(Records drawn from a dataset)

================

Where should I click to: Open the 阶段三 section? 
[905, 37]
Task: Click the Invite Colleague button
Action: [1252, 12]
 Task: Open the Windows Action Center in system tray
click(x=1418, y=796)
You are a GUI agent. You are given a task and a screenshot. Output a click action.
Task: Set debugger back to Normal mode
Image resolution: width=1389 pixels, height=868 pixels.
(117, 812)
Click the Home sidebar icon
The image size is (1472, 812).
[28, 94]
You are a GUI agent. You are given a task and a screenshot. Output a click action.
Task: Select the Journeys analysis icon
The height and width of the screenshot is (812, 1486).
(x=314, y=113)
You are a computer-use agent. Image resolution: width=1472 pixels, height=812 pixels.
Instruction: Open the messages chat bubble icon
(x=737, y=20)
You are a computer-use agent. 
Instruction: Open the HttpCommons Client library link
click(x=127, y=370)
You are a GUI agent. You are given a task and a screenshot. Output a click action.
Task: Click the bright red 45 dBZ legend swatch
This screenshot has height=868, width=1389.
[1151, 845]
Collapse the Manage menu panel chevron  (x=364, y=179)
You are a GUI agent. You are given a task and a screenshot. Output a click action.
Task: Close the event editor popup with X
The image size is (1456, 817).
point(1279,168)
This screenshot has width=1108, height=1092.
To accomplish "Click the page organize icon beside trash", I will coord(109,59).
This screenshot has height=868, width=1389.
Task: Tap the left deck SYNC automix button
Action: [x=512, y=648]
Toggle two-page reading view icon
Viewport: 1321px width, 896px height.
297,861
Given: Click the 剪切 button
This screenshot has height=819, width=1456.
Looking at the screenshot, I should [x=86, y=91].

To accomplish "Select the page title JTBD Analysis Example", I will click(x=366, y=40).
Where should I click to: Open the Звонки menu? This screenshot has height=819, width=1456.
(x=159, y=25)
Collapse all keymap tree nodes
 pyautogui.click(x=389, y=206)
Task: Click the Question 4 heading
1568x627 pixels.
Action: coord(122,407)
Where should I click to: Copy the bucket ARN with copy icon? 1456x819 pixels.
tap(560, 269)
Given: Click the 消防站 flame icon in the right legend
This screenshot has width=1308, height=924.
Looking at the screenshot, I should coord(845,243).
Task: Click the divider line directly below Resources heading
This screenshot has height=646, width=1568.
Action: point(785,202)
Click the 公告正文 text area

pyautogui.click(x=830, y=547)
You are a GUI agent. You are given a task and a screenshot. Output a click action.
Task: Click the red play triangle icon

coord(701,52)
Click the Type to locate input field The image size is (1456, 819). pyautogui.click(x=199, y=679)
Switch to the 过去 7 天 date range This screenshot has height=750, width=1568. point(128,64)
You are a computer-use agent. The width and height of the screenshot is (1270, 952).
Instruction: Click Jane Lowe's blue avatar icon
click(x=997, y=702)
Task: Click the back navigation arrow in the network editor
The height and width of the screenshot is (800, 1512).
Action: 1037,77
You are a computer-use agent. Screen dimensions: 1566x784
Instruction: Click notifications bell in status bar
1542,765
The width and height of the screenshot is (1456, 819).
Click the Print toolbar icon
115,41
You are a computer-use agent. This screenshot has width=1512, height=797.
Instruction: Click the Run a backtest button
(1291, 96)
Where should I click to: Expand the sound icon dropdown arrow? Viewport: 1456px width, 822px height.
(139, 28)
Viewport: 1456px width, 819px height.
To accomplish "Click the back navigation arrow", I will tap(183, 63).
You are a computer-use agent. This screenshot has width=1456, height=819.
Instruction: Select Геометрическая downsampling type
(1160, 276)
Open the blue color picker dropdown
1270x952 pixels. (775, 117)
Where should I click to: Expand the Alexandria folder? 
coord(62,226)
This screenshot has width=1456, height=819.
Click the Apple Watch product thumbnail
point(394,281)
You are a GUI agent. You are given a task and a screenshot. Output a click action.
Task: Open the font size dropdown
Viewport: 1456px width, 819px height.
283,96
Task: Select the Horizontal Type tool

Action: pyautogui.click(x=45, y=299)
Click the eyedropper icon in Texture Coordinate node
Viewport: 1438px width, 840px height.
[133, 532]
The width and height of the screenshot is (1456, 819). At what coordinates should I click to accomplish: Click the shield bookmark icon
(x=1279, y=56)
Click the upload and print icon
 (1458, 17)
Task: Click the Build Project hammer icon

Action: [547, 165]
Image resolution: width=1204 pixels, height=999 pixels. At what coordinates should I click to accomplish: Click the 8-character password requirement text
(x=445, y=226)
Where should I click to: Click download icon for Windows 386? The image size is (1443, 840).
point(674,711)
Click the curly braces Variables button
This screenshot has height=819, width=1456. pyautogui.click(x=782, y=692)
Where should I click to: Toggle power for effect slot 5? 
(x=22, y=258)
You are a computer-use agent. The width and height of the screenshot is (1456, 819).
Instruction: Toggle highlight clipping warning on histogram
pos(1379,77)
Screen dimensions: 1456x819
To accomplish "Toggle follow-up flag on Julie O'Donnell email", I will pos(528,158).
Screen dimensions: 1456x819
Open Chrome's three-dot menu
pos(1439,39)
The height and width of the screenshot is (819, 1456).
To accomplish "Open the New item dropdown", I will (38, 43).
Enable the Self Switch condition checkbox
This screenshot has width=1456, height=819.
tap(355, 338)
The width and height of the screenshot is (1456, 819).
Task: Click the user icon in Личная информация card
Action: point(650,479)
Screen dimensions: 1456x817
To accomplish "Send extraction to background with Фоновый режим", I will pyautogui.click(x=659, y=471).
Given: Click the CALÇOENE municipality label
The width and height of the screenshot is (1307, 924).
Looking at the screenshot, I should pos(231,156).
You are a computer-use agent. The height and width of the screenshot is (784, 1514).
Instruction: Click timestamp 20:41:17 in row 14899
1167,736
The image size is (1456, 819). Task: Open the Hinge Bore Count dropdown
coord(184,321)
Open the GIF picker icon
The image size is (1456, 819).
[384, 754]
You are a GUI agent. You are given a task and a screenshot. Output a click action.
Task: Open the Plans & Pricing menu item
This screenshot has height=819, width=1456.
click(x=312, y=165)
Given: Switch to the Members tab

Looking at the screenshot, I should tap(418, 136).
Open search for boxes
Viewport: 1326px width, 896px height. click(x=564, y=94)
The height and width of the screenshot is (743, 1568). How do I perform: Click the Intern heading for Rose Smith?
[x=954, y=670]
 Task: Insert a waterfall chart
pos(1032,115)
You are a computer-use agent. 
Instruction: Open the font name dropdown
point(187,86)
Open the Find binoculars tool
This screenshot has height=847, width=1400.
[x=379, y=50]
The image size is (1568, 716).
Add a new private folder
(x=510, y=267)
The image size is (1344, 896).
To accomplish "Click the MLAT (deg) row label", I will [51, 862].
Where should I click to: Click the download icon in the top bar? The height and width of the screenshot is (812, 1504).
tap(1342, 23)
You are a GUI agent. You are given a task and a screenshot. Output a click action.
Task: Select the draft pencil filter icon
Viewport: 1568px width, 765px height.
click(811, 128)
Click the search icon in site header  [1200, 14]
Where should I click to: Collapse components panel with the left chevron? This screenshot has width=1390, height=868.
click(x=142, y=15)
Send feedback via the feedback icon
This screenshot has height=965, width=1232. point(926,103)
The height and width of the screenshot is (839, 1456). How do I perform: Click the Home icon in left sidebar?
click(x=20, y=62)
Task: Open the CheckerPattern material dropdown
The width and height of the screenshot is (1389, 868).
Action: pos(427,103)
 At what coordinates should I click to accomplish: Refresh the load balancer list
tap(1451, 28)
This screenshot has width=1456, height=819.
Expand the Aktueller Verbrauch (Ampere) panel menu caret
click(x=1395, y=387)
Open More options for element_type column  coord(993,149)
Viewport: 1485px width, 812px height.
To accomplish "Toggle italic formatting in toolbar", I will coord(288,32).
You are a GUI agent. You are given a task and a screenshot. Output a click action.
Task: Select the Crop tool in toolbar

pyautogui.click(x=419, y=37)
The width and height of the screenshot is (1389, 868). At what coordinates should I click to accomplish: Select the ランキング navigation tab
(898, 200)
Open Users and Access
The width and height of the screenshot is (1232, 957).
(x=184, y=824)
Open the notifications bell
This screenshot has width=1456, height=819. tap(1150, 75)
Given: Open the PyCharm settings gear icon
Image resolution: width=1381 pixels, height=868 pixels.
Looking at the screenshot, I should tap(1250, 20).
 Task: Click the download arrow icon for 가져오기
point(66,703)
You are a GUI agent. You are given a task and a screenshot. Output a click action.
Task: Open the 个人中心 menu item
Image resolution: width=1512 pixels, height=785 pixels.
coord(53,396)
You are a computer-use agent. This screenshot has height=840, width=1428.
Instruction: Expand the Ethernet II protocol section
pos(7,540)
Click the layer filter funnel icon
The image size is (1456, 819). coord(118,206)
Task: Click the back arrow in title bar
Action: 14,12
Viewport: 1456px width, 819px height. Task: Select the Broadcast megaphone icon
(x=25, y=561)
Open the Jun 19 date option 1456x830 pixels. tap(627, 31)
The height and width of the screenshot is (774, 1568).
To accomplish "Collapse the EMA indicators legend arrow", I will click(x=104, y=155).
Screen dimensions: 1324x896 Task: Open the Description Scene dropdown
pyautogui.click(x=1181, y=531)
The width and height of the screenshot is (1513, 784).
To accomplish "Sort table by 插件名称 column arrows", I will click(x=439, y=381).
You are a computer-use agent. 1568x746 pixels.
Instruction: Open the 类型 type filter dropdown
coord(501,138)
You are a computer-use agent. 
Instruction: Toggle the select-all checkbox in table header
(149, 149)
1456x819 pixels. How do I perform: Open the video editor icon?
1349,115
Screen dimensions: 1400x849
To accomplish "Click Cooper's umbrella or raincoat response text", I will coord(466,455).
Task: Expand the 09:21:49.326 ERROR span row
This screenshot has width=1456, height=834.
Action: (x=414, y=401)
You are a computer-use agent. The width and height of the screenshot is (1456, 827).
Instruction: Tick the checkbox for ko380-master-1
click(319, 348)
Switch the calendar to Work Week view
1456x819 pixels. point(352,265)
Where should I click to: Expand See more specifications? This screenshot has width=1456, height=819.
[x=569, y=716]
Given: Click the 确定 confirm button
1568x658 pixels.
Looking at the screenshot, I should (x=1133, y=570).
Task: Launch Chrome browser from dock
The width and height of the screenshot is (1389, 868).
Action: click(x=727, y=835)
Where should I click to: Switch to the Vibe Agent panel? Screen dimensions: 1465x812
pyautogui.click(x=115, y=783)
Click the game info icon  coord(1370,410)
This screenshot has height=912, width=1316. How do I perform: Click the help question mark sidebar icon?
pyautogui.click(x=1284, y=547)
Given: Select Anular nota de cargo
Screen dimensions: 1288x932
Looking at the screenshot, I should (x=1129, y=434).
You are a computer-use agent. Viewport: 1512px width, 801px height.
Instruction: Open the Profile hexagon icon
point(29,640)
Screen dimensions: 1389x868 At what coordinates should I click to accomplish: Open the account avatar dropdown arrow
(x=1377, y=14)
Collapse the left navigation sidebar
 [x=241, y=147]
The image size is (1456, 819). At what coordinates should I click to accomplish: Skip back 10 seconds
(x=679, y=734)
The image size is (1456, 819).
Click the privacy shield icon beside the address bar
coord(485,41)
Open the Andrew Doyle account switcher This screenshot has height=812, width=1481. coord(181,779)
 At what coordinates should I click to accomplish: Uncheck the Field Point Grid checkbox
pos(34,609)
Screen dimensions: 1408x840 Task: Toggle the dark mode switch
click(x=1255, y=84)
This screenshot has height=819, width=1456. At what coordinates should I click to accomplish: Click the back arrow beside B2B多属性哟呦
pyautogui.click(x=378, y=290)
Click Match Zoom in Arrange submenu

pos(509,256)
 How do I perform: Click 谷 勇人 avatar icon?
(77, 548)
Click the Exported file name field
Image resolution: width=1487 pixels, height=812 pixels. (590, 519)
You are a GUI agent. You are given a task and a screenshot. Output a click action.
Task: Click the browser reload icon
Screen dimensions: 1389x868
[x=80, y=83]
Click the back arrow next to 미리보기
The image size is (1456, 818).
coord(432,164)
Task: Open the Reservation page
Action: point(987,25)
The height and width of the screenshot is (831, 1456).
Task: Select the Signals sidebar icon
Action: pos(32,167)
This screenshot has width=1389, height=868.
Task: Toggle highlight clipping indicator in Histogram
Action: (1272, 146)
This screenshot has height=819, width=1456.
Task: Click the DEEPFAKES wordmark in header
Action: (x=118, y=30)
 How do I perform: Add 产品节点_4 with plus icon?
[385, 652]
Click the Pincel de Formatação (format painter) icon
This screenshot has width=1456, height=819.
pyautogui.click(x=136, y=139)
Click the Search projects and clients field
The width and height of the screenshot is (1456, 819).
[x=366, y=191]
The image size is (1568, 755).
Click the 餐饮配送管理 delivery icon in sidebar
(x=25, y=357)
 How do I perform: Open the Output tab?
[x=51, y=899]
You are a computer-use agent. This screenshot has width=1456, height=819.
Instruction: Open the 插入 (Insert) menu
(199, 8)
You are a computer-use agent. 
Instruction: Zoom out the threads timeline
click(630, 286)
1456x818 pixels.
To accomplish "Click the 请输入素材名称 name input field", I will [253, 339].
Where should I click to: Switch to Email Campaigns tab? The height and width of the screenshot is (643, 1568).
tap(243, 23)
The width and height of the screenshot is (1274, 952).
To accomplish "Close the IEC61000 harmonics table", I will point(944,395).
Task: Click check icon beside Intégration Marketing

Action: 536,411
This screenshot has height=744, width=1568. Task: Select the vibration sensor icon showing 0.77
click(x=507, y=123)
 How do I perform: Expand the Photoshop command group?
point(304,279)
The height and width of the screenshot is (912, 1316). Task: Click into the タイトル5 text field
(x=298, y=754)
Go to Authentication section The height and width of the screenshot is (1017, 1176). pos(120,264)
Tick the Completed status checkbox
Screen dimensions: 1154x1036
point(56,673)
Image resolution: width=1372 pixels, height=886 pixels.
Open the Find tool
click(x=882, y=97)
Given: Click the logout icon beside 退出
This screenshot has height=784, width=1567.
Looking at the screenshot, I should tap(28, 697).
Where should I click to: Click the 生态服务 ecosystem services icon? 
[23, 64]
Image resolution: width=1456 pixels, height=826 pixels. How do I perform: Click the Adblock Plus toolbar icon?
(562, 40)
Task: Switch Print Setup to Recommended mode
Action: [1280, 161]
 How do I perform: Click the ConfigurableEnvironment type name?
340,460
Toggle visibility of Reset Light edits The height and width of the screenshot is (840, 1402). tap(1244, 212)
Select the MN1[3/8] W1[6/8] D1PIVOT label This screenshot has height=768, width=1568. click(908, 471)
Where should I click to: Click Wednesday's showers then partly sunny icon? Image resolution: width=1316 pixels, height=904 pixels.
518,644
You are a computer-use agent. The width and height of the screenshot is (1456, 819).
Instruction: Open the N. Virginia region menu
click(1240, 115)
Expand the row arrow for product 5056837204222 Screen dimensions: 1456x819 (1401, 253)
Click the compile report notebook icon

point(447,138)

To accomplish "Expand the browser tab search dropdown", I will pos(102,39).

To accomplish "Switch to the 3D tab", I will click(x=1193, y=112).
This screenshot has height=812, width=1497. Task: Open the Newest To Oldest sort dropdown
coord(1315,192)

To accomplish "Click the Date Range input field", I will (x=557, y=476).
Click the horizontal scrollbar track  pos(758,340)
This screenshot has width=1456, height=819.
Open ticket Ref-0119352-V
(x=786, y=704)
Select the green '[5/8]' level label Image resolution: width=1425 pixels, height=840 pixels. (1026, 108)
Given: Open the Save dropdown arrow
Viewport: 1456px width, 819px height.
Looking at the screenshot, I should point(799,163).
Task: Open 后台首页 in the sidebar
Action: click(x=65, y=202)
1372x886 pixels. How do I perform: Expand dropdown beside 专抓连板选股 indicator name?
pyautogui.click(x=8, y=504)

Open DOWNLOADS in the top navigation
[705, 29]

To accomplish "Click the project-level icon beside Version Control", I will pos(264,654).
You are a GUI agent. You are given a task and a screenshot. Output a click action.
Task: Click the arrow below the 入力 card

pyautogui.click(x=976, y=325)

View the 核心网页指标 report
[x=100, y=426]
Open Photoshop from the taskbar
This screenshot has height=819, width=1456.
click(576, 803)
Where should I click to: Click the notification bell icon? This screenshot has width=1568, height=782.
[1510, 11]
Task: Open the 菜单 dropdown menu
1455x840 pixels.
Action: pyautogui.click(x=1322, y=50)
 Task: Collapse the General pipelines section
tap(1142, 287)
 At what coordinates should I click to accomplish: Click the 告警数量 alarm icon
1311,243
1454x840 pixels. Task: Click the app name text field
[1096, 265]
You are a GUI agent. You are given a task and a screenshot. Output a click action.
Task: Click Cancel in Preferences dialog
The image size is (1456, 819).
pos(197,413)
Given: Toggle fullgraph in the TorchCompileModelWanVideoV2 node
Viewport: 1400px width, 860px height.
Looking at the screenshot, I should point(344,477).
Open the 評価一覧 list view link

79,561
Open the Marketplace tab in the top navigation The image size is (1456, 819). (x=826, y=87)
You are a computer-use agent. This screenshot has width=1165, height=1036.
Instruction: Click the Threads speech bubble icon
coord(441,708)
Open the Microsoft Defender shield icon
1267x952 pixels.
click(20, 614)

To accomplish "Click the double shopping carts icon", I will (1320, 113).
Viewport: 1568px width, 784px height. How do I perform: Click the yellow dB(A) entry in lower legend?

================

**Exercise**
Count the lines above that include the word "input". Reply with that number alone.

**Your solution**
3